Maintenance Strategy

December 102012
Maintenance Strategy
December 2012
By Bill Lydon, Editor
Maintenance strategy is becoming an important topic because of aging systems in developed countries and the lack of experienced personnel in all areas of the world. The goal of a maintenance strategy is to achieve the highest automation system availability consistent with the organization’s safety, capital investment and profit goals. Availability is defined as how often the system is operationally available for use and functioning correctly. When the system is not 100% available, production profits are lost. What is the best way to achieve higher availability?
Reliability-Centered Maintenance
Reliability Centered Maintenance (RCM) provides some ideas and thought provoking questions. RCM involves the establishment or improvement of a maintenance program utilizing a systematic, structured approach that is based on the consequences of failure, emphasizing the functional importance of system components and their failure/maintenance history. The concept finds its roots in the early 1960s, with strategies for commercial aircraft when wide-body jets were introduced into commercial airline service.
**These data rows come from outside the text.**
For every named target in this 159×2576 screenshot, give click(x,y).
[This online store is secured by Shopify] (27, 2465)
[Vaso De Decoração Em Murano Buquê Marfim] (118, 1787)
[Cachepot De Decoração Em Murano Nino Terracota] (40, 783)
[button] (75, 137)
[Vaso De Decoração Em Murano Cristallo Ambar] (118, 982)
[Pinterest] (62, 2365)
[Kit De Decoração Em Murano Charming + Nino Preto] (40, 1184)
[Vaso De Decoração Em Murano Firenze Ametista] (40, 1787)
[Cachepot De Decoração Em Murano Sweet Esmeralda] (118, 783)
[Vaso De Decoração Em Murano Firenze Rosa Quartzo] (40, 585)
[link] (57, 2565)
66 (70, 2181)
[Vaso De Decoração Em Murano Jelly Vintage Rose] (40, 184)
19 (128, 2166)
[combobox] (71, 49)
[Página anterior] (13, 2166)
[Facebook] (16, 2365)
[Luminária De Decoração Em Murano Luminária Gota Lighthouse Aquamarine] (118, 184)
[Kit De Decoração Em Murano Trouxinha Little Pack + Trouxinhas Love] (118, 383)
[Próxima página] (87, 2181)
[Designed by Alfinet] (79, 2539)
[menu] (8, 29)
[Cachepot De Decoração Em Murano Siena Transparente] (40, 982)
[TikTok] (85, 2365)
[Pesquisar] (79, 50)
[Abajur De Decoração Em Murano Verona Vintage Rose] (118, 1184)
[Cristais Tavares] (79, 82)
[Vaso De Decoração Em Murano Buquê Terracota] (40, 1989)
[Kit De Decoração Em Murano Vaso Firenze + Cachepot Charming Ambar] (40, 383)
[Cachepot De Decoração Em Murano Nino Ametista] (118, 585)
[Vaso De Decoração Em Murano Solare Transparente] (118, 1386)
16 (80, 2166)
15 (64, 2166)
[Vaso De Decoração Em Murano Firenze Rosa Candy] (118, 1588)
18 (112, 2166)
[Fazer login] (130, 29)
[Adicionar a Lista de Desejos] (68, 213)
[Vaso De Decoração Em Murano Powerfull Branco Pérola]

A major concern of airlines was that existing time-based preventive maintenance programs would threaten the economic viability of larger, more complex aircraft. The experience of airlines with the RCM approach was that maintenance costs remained roughly constant but that the availability and reliability of their planes improved. RCM is now standard practice for most of the world's airlines.  
Technical standard SAE JA1011 (, Evaluation Criteria for RCM Processes, starts with these 7 questions:
1.  What is the item supposed to do and what are its associated performance standards?
2.  In what ways can it fail to provide the required functions?
3.  What are the events that cause each failure?
4.  What happens when each failure occurs?
5.  In what way does each failure matter?
6.  What systematic task can be performed proactively to prevent, or to diminish to a satisfactory degree, the consequences of the failure?
7.  What must be done if a suitable preventive task cannot be found?
Levels of criticality are assigned to the consequences of failure. Some functions are not critical and are left to "run to failure" while other functions must be preserved at all cost. Maintenance tasks are selected that address the dominant failure causes. This process directly addresses maintenance preventable failures. Failures caused by unlikely events, non-predictable acts of nature, etc. will usually receive no action provided their risk is trivial or at least tolerable. When the risk of such failures is very high, RCM encourages the user to consider changing something which will reduce the risk to a tolerable level.
The goal is a maintenance program that focuses scarce economic resources on those items that would cause the most disruption if they were to fail. RCM emphasizes the use of predictive maintenance techniques in addition to traditional preventive measures.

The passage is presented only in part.